*Exercise aim:*
Only one stretch of the data is wanted: the line containing "Increase quantity of first cart product", the line containing "This screenshot has height=461, width=868.", and every line between them, copied exactly.

*Task material:*
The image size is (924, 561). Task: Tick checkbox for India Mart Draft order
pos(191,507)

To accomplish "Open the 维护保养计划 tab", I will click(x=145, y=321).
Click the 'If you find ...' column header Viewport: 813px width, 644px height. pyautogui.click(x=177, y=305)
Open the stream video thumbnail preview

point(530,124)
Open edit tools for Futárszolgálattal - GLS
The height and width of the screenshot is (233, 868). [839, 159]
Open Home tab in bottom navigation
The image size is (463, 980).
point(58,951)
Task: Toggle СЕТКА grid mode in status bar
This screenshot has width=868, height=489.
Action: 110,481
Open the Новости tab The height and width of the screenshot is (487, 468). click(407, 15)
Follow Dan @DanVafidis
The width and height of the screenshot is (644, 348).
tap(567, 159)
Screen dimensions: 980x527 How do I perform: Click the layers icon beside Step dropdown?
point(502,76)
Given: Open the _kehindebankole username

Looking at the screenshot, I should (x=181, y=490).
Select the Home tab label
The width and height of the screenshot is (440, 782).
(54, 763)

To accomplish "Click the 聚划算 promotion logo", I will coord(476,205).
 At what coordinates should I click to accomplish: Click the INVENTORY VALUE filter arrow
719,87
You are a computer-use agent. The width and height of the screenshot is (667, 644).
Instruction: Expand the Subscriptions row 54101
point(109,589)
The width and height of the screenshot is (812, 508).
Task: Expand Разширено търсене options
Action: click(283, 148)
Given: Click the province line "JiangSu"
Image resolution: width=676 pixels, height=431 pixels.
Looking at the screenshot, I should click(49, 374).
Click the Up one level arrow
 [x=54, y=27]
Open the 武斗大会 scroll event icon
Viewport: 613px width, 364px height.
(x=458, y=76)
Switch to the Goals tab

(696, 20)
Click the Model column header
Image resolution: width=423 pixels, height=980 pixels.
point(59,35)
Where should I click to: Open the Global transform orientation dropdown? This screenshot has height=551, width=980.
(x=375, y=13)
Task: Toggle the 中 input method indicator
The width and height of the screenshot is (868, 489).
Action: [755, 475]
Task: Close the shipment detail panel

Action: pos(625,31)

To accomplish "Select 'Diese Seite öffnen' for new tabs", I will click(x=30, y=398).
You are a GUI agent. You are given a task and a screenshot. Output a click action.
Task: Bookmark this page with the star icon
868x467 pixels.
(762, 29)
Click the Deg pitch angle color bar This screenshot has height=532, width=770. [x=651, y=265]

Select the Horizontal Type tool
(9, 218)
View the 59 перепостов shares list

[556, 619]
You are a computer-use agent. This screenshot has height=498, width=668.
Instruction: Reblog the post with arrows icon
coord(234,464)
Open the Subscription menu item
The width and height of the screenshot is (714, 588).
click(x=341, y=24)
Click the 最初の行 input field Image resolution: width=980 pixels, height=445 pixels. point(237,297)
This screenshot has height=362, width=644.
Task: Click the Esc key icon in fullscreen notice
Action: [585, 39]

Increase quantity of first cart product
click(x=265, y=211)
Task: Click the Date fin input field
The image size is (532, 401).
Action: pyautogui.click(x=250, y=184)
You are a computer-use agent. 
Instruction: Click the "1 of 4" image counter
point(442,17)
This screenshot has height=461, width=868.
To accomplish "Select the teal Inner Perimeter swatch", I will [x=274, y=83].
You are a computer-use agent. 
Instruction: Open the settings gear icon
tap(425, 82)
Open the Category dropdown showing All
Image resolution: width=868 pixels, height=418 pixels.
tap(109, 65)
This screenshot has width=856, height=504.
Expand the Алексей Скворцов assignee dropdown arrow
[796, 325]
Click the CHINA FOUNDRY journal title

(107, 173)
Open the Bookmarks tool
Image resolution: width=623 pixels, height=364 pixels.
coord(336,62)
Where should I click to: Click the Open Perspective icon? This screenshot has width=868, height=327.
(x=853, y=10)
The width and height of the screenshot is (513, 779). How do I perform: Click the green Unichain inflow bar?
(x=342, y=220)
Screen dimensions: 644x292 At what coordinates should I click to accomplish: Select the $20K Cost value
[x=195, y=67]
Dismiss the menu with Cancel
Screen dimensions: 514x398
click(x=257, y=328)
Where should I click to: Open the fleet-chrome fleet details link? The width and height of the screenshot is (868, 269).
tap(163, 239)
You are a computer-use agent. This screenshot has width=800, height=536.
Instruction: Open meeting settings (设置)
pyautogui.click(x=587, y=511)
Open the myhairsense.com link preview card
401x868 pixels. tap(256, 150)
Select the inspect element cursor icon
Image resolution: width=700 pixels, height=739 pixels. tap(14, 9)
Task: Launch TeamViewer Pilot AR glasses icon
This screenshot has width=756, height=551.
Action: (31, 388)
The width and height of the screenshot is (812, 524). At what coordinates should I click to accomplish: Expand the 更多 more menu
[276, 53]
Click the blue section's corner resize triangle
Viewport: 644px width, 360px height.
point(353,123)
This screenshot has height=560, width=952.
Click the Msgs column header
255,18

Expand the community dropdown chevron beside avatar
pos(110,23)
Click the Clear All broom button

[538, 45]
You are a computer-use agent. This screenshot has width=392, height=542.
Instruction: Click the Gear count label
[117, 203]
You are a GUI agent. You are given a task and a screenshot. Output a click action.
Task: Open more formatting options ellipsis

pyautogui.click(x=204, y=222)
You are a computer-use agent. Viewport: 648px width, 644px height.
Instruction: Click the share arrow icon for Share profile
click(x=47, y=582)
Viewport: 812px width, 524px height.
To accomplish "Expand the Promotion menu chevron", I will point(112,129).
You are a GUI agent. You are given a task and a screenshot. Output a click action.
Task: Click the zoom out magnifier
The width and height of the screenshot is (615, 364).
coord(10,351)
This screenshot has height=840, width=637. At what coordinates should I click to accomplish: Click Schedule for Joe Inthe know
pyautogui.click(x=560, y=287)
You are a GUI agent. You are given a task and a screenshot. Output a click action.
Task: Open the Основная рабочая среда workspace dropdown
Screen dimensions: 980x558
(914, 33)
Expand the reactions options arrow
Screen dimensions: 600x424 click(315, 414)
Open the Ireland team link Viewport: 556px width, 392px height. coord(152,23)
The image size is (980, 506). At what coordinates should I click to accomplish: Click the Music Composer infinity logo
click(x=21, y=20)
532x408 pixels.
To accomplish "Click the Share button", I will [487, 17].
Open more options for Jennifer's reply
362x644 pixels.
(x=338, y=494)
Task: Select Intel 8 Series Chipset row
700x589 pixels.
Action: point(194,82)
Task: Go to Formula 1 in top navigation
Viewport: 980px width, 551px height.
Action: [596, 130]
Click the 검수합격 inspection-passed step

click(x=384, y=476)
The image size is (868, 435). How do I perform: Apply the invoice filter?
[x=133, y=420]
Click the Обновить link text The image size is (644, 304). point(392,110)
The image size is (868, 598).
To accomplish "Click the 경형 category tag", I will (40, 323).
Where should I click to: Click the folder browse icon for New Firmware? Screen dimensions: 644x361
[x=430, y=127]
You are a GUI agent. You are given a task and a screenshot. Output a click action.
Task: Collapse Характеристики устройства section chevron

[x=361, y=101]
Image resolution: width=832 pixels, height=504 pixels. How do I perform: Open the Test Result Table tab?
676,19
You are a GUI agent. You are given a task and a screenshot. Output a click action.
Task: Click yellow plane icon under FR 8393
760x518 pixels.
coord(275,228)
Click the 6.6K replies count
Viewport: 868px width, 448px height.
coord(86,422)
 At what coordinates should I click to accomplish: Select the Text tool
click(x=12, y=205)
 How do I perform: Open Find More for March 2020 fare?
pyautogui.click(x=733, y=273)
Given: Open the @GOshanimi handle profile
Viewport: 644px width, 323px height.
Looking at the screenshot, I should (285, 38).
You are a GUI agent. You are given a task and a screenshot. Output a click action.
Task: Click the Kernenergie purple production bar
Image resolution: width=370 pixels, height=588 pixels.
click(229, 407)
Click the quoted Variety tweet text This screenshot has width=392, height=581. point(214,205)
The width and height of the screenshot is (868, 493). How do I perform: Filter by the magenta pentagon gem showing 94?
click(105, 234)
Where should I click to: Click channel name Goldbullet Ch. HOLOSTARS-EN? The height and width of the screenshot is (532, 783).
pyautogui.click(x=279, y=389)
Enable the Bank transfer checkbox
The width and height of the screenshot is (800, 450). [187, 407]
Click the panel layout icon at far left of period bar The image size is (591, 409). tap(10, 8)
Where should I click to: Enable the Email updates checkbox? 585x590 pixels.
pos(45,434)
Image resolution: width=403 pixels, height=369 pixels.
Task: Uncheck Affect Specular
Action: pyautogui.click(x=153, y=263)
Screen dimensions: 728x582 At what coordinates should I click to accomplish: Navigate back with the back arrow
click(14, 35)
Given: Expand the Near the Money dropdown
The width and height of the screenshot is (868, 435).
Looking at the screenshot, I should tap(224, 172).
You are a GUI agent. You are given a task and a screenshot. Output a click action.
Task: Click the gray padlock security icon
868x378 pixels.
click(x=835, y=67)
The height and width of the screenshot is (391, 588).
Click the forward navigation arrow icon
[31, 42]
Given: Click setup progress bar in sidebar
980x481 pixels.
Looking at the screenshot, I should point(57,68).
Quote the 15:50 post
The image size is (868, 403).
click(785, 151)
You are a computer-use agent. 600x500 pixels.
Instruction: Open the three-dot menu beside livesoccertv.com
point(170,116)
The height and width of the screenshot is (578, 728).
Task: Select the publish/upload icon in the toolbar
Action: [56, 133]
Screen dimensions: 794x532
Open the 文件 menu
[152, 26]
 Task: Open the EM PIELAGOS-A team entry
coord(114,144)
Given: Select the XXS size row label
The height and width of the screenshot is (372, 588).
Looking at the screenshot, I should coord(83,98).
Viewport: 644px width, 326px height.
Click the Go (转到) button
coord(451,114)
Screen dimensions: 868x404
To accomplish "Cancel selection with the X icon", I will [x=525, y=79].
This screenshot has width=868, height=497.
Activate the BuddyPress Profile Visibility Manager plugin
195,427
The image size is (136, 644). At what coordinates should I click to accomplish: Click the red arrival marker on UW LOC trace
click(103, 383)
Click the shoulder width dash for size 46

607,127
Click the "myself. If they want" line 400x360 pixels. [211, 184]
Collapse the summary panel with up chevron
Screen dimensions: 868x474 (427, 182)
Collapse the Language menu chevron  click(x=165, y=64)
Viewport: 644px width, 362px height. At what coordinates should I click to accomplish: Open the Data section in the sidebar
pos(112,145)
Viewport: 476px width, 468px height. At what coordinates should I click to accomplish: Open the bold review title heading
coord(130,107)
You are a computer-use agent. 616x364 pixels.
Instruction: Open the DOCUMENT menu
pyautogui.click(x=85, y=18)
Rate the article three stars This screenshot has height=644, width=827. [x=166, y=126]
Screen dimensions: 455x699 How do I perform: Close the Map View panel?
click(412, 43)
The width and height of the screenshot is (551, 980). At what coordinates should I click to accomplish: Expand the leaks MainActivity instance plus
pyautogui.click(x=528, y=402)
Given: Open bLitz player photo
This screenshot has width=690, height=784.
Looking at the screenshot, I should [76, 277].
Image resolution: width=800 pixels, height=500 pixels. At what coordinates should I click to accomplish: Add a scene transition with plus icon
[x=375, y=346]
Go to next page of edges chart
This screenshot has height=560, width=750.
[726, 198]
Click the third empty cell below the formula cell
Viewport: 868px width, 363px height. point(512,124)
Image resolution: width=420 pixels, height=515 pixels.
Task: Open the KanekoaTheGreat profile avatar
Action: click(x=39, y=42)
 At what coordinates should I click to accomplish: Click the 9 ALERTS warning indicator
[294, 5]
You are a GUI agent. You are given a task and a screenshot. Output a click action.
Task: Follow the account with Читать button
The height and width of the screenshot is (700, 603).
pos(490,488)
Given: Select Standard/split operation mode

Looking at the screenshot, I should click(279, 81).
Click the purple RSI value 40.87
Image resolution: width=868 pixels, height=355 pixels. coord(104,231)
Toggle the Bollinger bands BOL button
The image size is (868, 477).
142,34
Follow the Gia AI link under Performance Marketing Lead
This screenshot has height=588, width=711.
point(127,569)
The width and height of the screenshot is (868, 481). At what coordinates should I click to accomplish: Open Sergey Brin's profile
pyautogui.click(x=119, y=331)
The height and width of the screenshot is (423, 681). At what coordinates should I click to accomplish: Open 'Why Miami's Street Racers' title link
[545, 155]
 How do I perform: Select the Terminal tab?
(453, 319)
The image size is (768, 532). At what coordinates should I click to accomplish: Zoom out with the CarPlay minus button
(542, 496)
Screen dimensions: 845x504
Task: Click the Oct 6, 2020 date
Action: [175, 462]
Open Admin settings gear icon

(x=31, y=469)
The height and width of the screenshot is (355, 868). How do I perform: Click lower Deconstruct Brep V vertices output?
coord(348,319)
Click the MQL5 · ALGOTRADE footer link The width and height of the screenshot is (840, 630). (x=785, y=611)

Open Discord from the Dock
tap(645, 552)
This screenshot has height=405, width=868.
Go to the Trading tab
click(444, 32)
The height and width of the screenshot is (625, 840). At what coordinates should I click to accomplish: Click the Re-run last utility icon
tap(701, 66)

*Exercise output:*
Increase quantity of first cart product
click(x=265, y=211)
Task: Click the Date fin input field
The image size is (532, 401).
Action: pyautogui.click(x=250, y=184)
You are a computer-use agent. 
Instruction: Click the "1 of 4" image counter
point(442,17)
This screenshot has height=461, width=868.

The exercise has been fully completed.